● Extracted material
============

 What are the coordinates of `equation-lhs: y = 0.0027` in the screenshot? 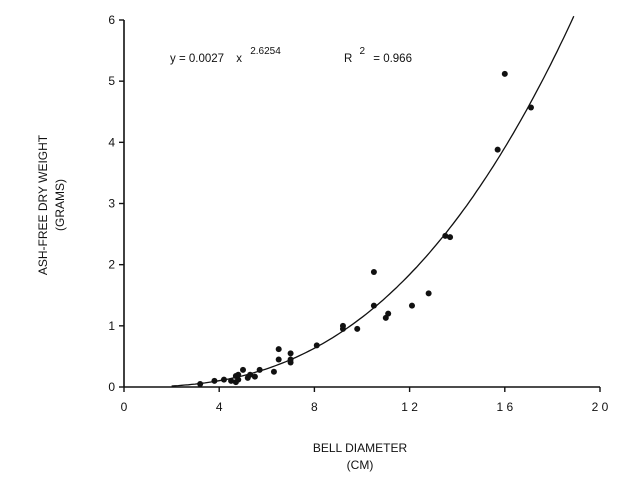 It's located at (197, 59).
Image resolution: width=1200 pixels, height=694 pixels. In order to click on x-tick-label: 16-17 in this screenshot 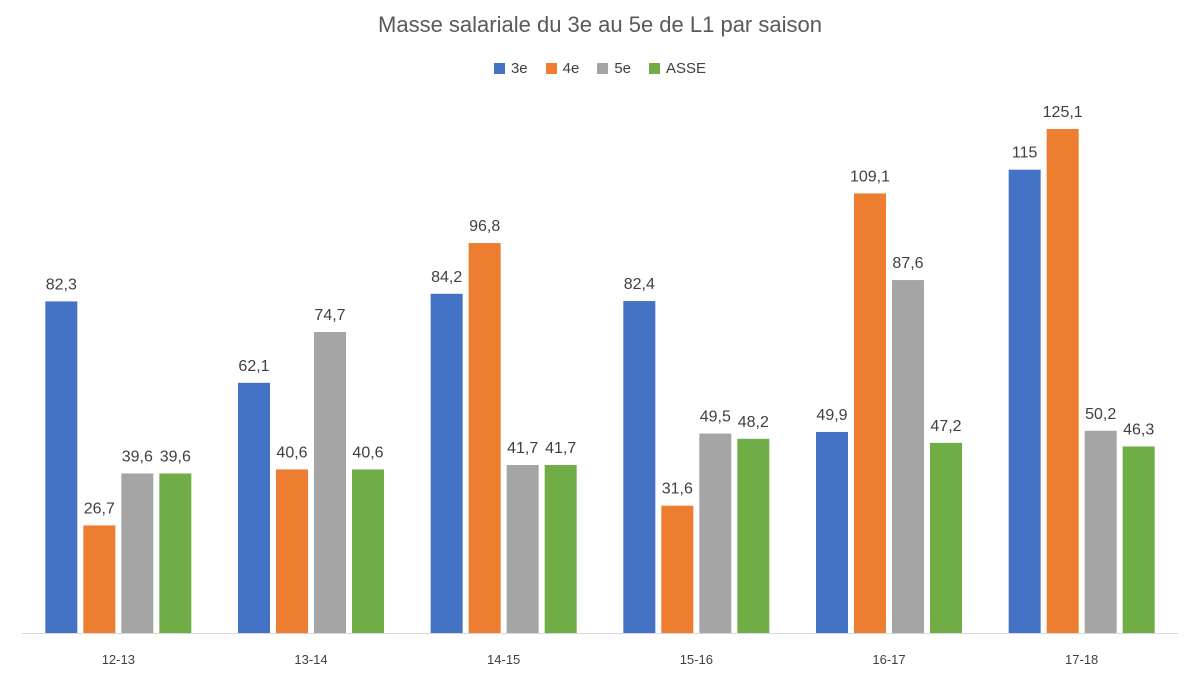, I will do `click(888, 660)`.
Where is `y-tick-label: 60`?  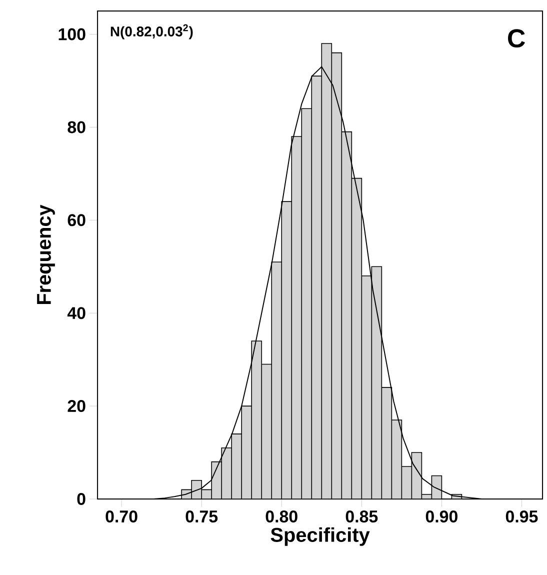
y-tick-label: 60 is located at coordinates (77, 220).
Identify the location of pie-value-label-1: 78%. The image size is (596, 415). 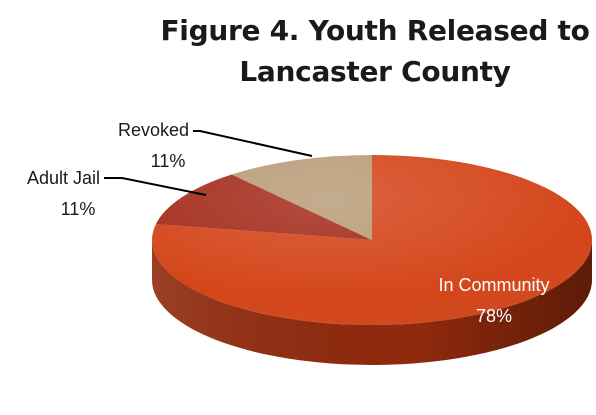
(494, 316).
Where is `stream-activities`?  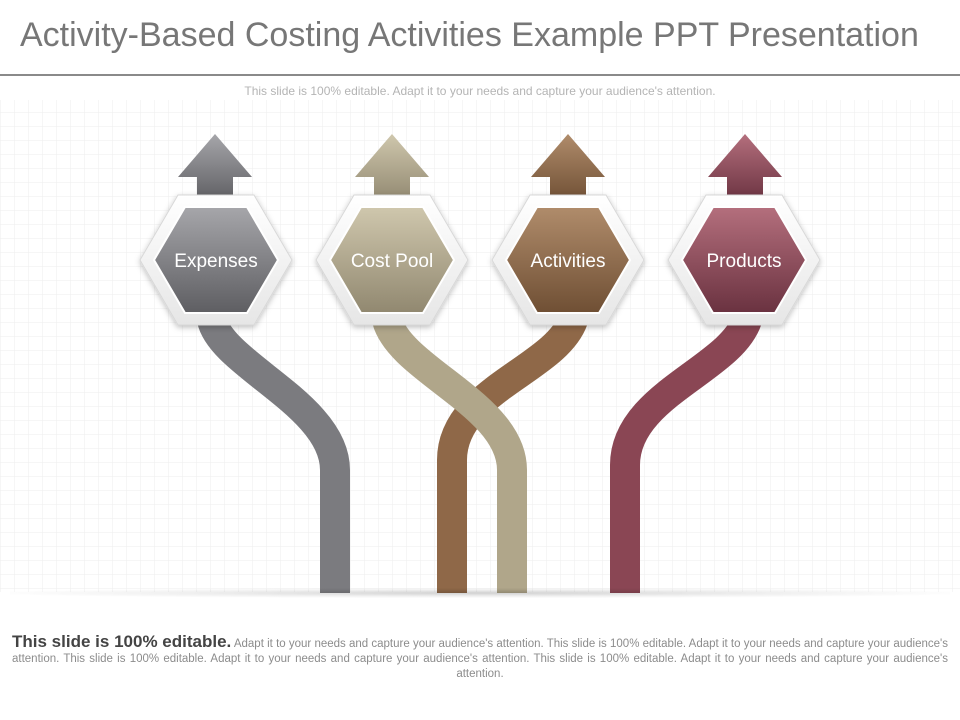 stream-activities is located at coordinates (512, 453).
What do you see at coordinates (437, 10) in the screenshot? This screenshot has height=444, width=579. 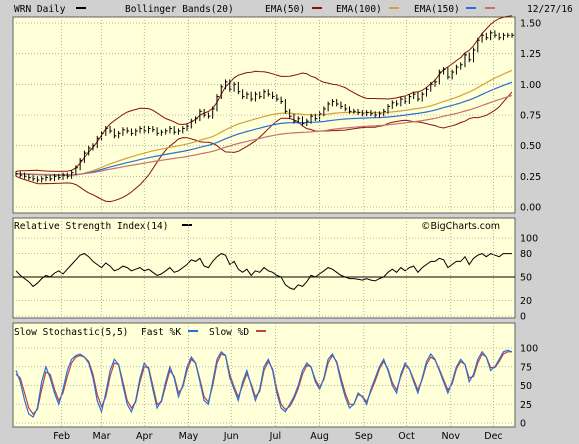 I see `legend-ema150-label: EMA(150)` at bounding box center [437, 10].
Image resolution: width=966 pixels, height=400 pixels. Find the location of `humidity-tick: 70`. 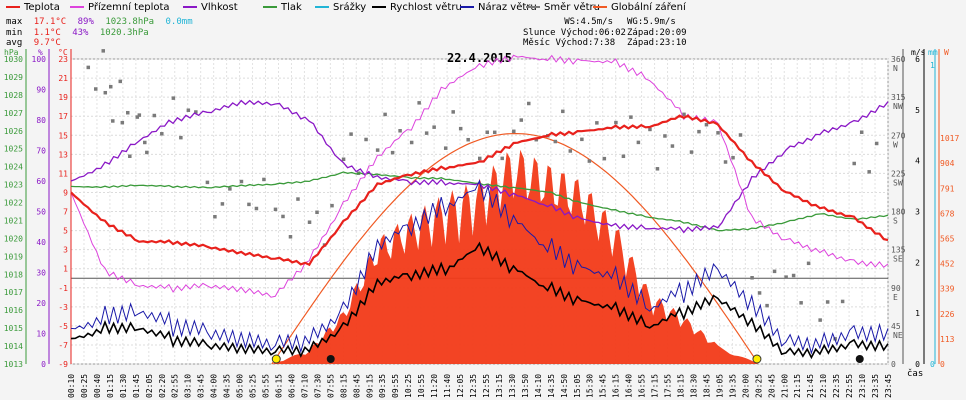

humidity-tick: 70 is located at coordinates (41, 152).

============

● Prompt
Reproduce word for word the lines of data starting with the line that contains "Image resolution: width=966" and going on through the last line of the data. Omit the pictures.

● Response to this exercise
Image resolution: width=966 pixels, height=400 pixels. Find the location of `humidity-tick: 70`. 

humidity-tick: 70 is located at coordinates (41, 152).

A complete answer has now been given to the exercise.